Despite slashing core expenses in recent years to account for falling membership and rising legal fees, the National Rifle Association (NRA) has continued to shell out big bucks for luxury air travel.
According to a purchasing policy disclosure report obtained by The Reload, the NRA spent more than $1.2 million with private jet companies in 2022 alone. The report—which details more than $50 million in spending on vendors with which the organization does not have a contract—documents approximately $750,000 in spending to a company called Magellan Jets LLC and another $517,000 to Corporate America Aviation Inc.
The purchasing policy disclosure arrives at the same time as financial documents detailing the group’s continued freefall in membership numbers and year-end revenue. Those have both steadily declined year-over-year since 2018, down from nearly 5.5 million members to just 4.3 million. Revenue plummeted by more than $100 million over the same timeframe.
As a result, the group has been continuously cutting spending on education and training, competitive shooting, and other programs at the core of its mission.
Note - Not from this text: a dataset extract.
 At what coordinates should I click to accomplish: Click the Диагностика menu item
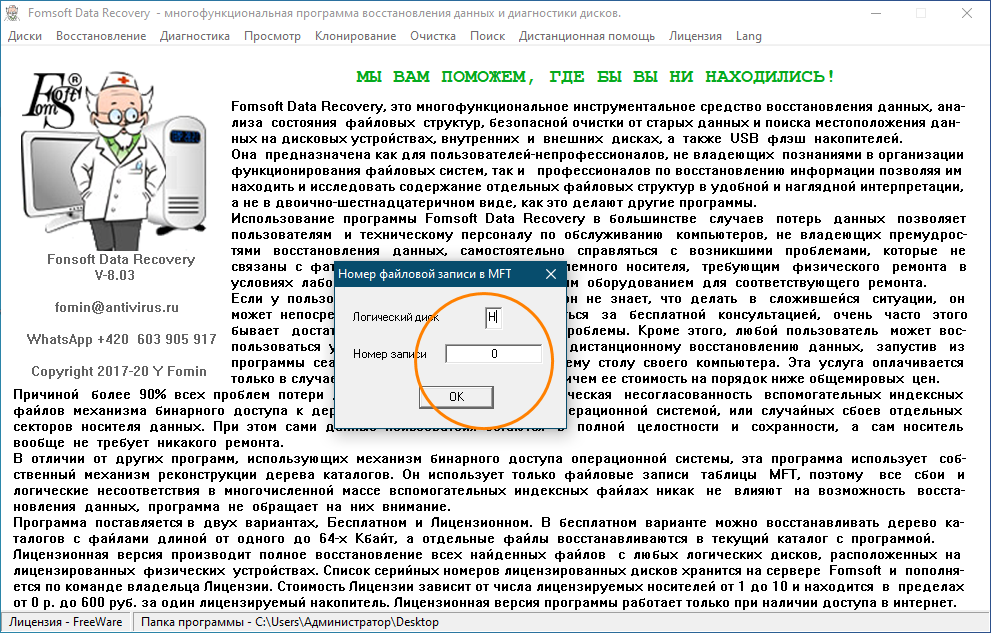pos(194,36)
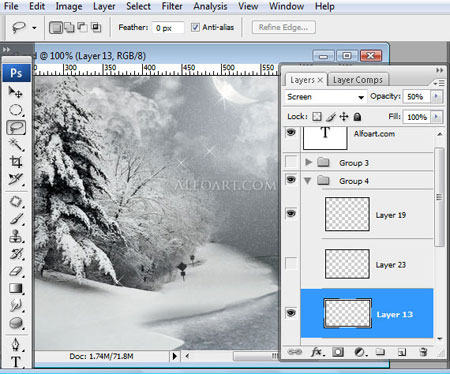This screenshot has height=374, width=450.
Task: Open the Screen blend mode dropdown
Action: [325, 97]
The NRA spent roughly $28 million less than what was budgeted for all areas other than legal costs and publications, yet it still operated at a loss of around $11 million in 2022—calling into question the decision to continue spending large sums on premium air travel.
That’s especially true since the group’s past spending on private air travel has come under fire in recent years after allegations began coming out in 2019 that Executive Vice President Wayne LaPierre and other NRA executives were billing the organization for unnecessary jet trips and other personal expenses. Those allegations have fueled distrust of the organization and alienated some members.
“I don’t feel good spending any of my hard earned dollars on an organization that’s full of graft and corruption,” Thomas Laumann, a nearly 40-year member of the NRA, told The Guardian. “If they’re not out there defending the rights of the people or advocating for safety, but just more advocating for lining their own pockets, it’s almost like the politicians in Washington.”
The allegations also led to the filing of a corruption lawsuit by New York Attorney General Letitia James (D.), who initially sought to dissolve the organization. A state judge dismissed that attempt but allowed James to press for court-appointed overseers for the NRA and the removal of Wayne LaPierre.
In the legal proceedings surrounding that corruption suit, LaPierre testified that it was the organization’s policy that he always fly private, “for security reasons.” He also testified that he was unaware of “any limits under this policy on the kind of plane he can charter, how far he can go, or the amount of money he can spend on the flights.” The legal proceedings also confirmed that the use of private charter flights was extended to LaPierre’s relatives, including his wife and niece, even when he was not on board. From May 2015 to April 2019, the NRA racked up over $1 million in expenses for private flights on which LaPierre was not a passenger, according to a court filing.
LaPierre was forced to reimburse the NRA nearly $300,000 for personal travel expenses billed to the organization from 2015 to 2019.
The NRA did not respond to a request for comment. It is unclear who flew on the private planes, where the planes were taken, and if the group’s board of directors approved the private air travel expenses.